From Deseret News archives:
Bombers strike mosques
"We had just said 'God is Great' and then I felt nothing but a massive explosion," Mohammed Kofiq Akram said by telephone from a hospital in Khanaqin, the northeastern town where most of the deaths occurred. Akram said shrapnel had blasted his head and right shoulder.
At least 90 people were killed in the two mosques, according to Ibrahim Hassan Bajillan, head of the governing council for Diyala province. In both buildings, witnesses said, the explosions came just as worshippers were settling themselves on the floor to listen to their imams after finishing ritual prayers.
In Baghdad, there were no casualties in a hotel that Iraqi police and U.S. soldiers said was the target of two successive bombings. But the explosions leveled the simple houses outside the hotel's blast walls, killing at least eight people.

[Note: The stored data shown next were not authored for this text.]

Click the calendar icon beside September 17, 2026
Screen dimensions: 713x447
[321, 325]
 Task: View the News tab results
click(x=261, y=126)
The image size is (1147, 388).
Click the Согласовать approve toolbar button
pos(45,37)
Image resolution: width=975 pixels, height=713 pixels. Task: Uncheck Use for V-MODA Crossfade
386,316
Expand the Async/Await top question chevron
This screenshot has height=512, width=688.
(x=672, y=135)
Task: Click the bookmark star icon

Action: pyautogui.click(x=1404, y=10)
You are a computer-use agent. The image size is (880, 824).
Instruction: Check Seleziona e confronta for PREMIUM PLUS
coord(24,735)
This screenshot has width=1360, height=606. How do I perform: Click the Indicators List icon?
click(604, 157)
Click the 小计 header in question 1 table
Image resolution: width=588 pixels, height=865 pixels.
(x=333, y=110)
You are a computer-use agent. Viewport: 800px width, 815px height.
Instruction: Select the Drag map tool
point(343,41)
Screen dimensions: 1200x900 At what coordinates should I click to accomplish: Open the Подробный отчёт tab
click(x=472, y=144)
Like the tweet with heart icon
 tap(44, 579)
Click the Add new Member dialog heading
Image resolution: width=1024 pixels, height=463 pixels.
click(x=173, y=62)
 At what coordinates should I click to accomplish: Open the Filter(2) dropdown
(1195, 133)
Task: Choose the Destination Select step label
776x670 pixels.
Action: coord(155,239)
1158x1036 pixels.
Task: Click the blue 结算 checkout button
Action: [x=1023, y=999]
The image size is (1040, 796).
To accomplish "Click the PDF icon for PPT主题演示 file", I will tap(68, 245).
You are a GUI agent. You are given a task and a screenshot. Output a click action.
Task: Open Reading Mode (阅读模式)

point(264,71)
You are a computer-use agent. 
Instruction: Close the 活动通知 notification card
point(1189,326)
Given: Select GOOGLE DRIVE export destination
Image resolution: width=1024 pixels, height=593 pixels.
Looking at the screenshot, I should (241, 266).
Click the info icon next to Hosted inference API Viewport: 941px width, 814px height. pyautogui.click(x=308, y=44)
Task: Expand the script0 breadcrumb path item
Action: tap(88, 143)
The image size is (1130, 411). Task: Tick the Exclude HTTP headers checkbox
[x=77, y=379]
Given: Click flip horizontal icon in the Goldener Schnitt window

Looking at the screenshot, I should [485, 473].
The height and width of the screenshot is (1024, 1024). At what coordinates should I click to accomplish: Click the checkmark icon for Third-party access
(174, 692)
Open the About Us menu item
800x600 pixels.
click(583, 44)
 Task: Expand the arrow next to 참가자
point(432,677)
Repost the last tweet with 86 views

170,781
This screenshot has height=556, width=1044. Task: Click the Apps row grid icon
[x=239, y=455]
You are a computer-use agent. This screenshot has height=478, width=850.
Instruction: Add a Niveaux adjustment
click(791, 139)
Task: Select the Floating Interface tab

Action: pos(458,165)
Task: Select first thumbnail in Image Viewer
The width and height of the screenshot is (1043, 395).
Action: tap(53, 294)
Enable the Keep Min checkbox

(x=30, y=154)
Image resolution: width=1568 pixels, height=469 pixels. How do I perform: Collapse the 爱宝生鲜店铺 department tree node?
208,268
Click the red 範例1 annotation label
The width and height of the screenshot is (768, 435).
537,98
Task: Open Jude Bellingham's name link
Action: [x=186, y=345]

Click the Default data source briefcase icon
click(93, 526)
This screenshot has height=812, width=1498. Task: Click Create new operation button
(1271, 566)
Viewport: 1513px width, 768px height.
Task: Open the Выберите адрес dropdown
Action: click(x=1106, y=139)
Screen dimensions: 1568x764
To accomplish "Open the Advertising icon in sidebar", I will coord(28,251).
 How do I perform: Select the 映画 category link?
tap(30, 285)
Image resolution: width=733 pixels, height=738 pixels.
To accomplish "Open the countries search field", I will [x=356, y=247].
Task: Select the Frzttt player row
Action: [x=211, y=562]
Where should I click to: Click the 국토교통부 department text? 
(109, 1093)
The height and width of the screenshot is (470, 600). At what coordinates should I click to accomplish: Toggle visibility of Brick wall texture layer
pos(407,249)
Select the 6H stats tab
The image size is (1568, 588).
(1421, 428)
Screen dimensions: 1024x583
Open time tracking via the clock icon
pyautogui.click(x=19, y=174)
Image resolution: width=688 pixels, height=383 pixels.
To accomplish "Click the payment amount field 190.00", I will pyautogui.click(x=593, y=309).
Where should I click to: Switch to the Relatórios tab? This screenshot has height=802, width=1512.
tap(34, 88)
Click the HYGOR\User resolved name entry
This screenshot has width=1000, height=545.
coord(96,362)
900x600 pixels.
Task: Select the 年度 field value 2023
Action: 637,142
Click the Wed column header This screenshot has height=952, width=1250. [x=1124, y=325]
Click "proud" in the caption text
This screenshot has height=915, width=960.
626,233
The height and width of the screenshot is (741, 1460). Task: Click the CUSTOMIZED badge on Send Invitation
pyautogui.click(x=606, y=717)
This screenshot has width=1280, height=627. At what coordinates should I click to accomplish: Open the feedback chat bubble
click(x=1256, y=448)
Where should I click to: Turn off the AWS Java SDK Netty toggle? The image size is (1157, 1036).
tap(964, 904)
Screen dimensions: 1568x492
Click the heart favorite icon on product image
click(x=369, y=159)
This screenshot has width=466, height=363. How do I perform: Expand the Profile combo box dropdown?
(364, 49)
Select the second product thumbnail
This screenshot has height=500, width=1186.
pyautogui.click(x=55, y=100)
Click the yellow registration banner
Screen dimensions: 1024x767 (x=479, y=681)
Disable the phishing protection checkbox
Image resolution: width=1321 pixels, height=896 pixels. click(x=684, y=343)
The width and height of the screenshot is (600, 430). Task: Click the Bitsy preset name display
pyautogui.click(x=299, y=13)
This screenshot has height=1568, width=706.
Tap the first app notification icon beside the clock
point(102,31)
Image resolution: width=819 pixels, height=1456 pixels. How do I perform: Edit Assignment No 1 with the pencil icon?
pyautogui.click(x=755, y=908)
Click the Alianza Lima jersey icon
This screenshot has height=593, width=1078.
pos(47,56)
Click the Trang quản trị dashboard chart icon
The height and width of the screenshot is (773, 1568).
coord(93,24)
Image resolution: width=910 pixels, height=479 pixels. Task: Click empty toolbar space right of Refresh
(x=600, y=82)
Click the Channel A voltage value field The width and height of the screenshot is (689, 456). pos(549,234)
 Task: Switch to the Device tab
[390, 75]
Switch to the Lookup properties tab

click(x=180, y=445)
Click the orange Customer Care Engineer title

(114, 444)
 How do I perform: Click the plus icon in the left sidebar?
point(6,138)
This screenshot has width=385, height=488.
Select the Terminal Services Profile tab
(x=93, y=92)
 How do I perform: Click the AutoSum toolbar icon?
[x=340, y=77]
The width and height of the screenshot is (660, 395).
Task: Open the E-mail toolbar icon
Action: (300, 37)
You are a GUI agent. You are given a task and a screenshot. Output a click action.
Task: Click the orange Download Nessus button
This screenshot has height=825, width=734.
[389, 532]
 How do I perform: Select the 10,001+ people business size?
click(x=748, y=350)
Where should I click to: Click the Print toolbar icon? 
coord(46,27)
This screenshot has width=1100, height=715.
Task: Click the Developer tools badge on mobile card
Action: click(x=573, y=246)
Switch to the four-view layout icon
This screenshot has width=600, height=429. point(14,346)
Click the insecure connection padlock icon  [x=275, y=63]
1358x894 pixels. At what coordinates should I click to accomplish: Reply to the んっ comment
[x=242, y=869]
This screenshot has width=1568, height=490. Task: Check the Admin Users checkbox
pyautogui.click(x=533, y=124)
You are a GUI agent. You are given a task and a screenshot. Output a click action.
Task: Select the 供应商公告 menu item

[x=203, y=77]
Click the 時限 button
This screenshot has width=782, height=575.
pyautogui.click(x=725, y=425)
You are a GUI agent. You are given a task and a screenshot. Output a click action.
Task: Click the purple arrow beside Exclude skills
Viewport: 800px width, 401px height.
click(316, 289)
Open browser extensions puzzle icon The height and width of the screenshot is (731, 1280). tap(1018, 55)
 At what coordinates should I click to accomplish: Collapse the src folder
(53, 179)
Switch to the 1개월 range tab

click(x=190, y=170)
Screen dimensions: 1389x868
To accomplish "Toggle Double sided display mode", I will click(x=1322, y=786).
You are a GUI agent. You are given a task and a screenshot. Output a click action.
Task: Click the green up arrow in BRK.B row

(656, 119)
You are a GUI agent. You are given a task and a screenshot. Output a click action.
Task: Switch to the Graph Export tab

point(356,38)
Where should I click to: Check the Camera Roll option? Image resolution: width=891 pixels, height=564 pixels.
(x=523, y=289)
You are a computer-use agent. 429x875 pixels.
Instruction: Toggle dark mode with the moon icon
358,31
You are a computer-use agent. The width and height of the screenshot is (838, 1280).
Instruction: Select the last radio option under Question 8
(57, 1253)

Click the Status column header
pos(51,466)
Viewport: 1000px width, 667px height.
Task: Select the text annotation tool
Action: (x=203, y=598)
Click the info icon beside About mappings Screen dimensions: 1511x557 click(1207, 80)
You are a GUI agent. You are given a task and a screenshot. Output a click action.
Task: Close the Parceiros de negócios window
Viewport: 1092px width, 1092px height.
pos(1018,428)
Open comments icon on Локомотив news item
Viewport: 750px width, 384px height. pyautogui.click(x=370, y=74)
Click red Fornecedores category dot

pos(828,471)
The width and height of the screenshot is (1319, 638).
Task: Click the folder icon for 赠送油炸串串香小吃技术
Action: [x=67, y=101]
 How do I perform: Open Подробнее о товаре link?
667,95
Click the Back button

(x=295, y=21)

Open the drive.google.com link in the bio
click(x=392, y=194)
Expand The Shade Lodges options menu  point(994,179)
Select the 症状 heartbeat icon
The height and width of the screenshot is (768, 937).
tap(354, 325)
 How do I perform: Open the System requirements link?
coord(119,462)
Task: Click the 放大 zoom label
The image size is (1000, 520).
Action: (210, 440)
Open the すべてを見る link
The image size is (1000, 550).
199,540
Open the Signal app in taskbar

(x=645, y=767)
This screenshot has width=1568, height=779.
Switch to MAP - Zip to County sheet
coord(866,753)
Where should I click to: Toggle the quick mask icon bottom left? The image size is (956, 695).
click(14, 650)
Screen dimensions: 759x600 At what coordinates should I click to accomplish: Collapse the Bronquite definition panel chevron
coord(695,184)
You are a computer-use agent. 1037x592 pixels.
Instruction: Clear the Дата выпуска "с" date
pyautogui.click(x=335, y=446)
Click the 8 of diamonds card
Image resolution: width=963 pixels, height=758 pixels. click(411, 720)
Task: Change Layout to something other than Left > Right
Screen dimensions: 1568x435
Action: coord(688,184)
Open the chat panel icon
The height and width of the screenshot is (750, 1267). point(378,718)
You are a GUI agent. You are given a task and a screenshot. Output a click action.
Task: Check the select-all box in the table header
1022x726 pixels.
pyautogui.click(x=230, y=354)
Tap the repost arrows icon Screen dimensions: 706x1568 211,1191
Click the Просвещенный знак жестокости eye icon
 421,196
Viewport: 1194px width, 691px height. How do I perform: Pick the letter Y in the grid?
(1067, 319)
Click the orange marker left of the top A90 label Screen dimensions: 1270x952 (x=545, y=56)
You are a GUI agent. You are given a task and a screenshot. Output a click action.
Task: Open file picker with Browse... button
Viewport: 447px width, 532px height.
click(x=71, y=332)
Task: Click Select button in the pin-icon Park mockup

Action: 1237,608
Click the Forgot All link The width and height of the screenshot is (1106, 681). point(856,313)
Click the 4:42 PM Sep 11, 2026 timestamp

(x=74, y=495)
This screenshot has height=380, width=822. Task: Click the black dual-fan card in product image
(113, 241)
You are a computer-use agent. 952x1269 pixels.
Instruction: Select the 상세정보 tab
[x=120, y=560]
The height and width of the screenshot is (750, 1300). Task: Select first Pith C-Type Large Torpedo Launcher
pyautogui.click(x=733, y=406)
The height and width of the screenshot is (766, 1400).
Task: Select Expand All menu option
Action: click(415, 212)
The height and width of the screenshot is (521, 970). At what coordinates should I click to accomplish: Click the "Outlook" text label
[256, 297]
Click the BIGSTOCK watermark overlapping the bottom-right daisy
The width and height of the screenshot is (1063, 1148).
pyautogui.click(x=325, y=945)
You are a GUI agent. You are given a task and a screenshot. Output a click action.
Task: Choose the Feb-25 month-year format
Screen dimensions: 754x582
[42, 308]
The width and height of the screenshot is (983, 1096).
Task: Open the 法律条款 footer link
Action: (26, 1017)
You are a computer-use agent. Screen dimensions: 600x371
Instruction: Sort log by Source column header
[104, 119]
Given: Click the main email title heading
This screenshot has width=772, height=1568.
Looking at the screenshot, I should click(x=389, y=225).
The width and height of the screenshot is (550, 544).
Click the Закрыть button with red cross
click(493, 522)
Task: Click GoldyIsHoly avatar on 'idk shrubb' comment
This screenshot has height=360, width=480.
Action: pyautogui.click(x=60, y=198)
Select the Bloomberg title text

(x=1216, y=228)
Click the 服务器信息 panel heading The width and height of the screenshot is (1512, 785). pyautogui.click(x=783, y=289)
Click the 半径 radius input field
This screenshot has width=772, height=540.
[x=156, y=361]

Nationwide, the attacks were the deadliest since Sept. 14, when at least 14 insurgent bombings in Baghdad killed more than 160 people. Al-Qaida in Iraq was believed to have been involved in at least the Baghdad blasts on Friday. The insurgent group said in a statement that the bombings represented retaliation for a U.S. military offensive still under way in far western Iraq.
As in the September attacks, most victims Friday were civilians.
The same ruthless frequency of attacks that has dulled international attention to the carnage in Iraq has made Baghdad's emergency workers briskly efficient. Firefighters, sweating from exertion despite the coolness of the autumn morning, ferried oxygen and water to a man trapped under what had been the top floor of his home.
"Go! Go!" watching men exhorted.
The rescue fixated the neighborhood for more than an hour while other firefighters pulled one or two contorted, flopping corpses from nearby apartments.